I could be gone from my apartment for thirty minutes or a few hours, and either way I’m greeted with the same response: happy tail and butt wagging meets a flurry of ohmahgerd puppy kisses. She’s so excited to see me each and every time. The more she does this, the more and more I fall in love with her.
I don’t question my dog’s deep love for me. Though I am curious, why can’t my pup contain herself when I get home? What’s the explanation?
According to neuroscientist George Berns, the reasons may be different than we think: “Because dogs don’t have labels or names for people, he suspects that they have an even purer emotional response; their minds aren’t filled with all sorts of abstract concepts.”
Our dogs are pack animals and it’s unnatural for them to feel separated from the pack. When we leave our homes, our pups can feel anxious and worried. Being separated is not a natural choice for the dog. Hence, when we return, our dogs are overjoyed to be reunited with us.

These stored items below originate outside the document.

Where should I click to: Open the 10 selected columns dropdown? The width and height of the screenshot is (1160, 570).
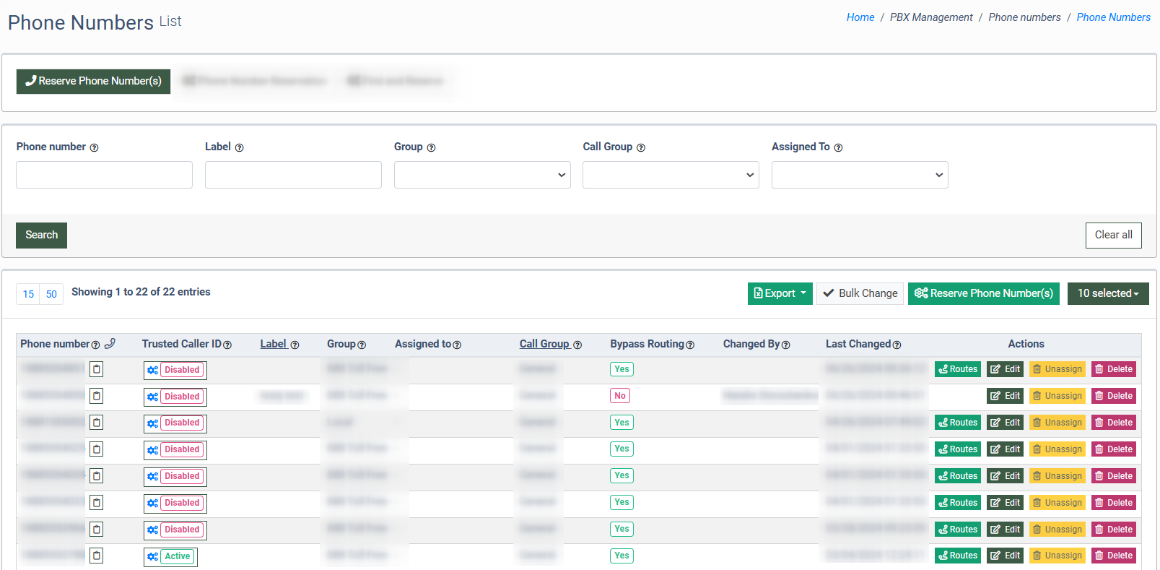pyautogui.click(x=1107, y=293)
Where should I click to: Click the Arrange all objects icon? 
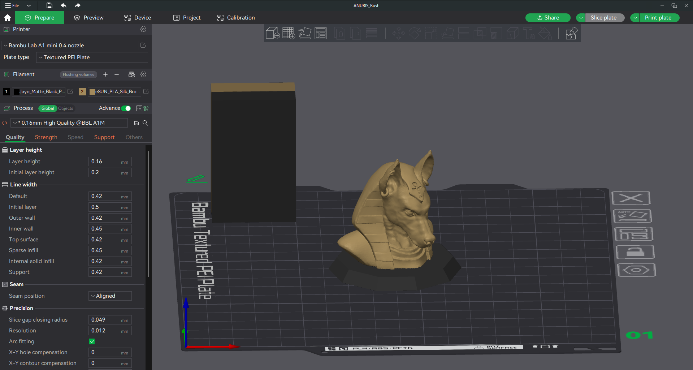(320, 33)
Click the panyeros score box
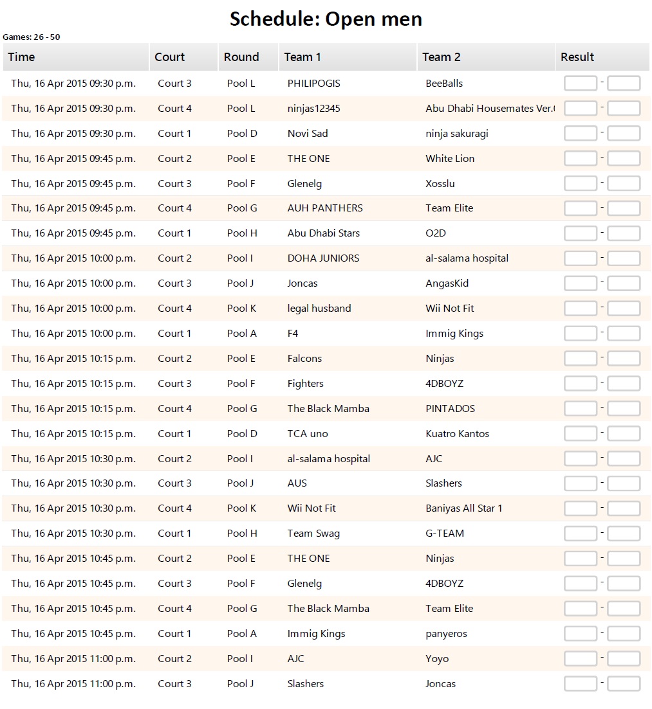Screen dimensions: 652x709 pos(623,634)
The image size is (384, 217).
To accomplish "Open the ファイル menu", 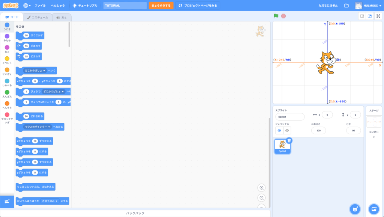I will click(40, 6).
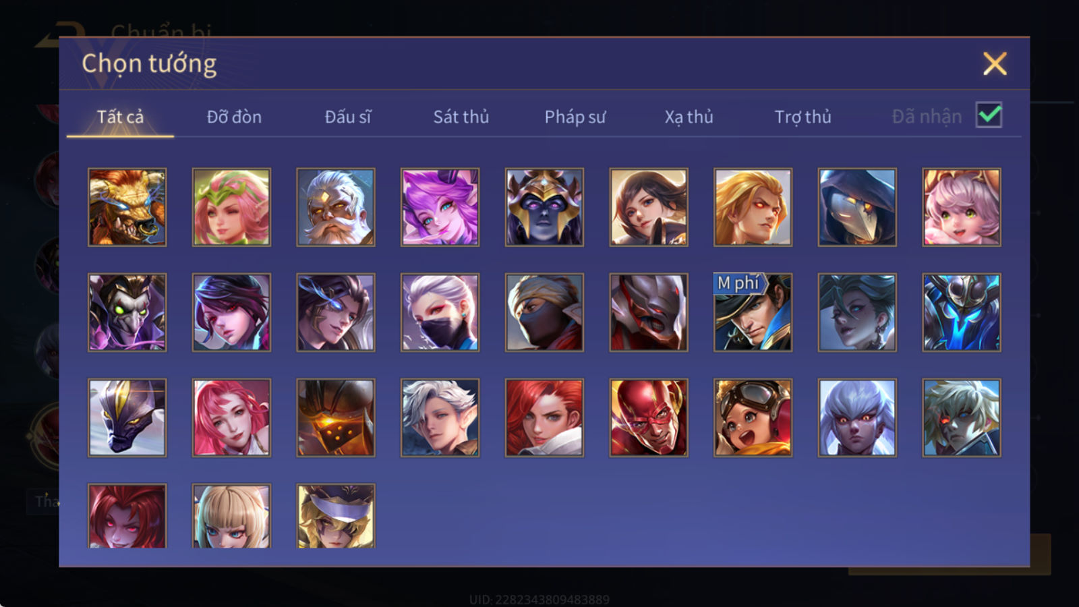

And surprisingly, it’s not that our dogs think we’re part of the pack. Berns explains: “It’s not the case that they see us as ‘part of their pack as dogs,’ they know that we’re something different— there’s a special place in the brain just for us. What we’re finding with the imaging work is that dogs love their humans—and not just for food. They love the company of humans simply for its own sake.”
So, what makes a dog so darned excited when we come back home? It’s probable that pups have not learned to accept voluntary detachment. Pups cannot think in abstract concepts like humans and therefore, their emotions are more extreme. Happy when we are around and sad when we are not.
And that’s also why our dogs give us so many kisses and sniffs upon our return. Pups use this as a tool to gain knowledge, by sniffing and licking our face, they find out where we’ve been. And even if we’ve brought food.
Whatever the reasons are, I’m still excited to come home each day from work to see a loving and excited to the max pup. Bring on all the kisses and sniffs, I say.